The Washington Post isn't pulling punches. It calls for President Obama to break with Egypt's Mubarak and, instead, reach out to ElBaradei and for the Pentagon to put their Egyptian counterparts on notice not to turn on the protesters:
Rather than calling on an intransigent ruler to implement "reforms," the administration should be attempting to prepare for the peaceful implementation of the opposition platform. It should be reaching out to Mr. ElBaradei - who Friday was reported to be under house arrest - and other mainstream opposition leaders. And it should be telling the Egyptian army, with no qualification, that the violent suppression of the uprising will rupture its relationship with the United States.

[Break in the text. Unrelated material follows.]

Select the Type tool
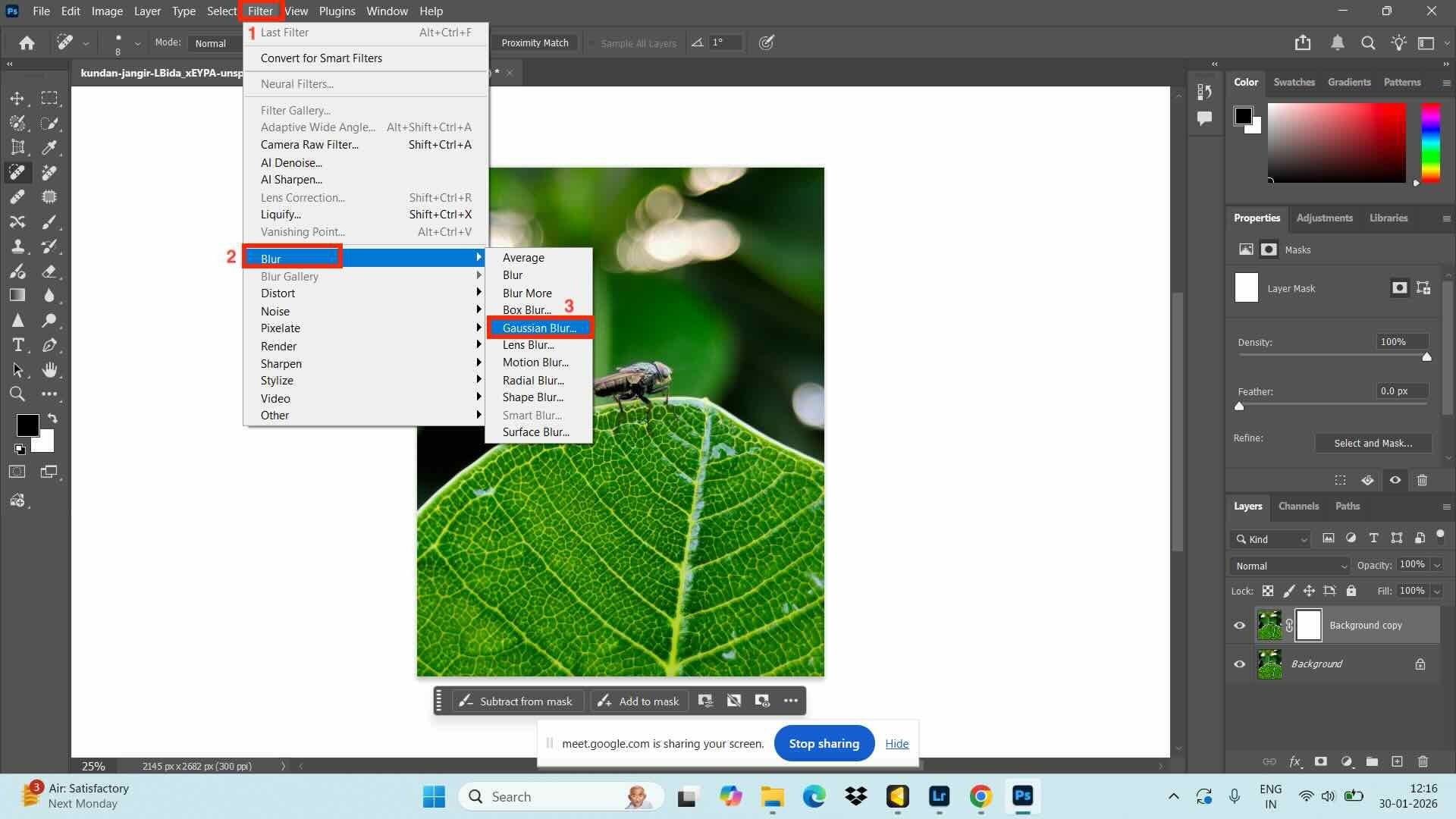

The one place WikiLeaks' document dump has truly wounded Washington is in the Middle East. These documents revealed American perfidy in its dealings with Israel and the Palestinian Authority to essentially sell the Palestinians down the river. They also revealed America's steadfast support for the hopelessly corrupt regime of Ben Ali in Tunisia. Worse still they laid bare America's knowledge of widespread torture by the Mubarak regime to suppress any dissent while America sat mute. It's too late now for the White House to be calling for reform. They've lost the moral highground throughout the Arab world and they're going to have to get ahead of events if American prestige and influence is going to be maintained in that region. The Obama administration, aping its predecessors, has an awful lot of catching up to do.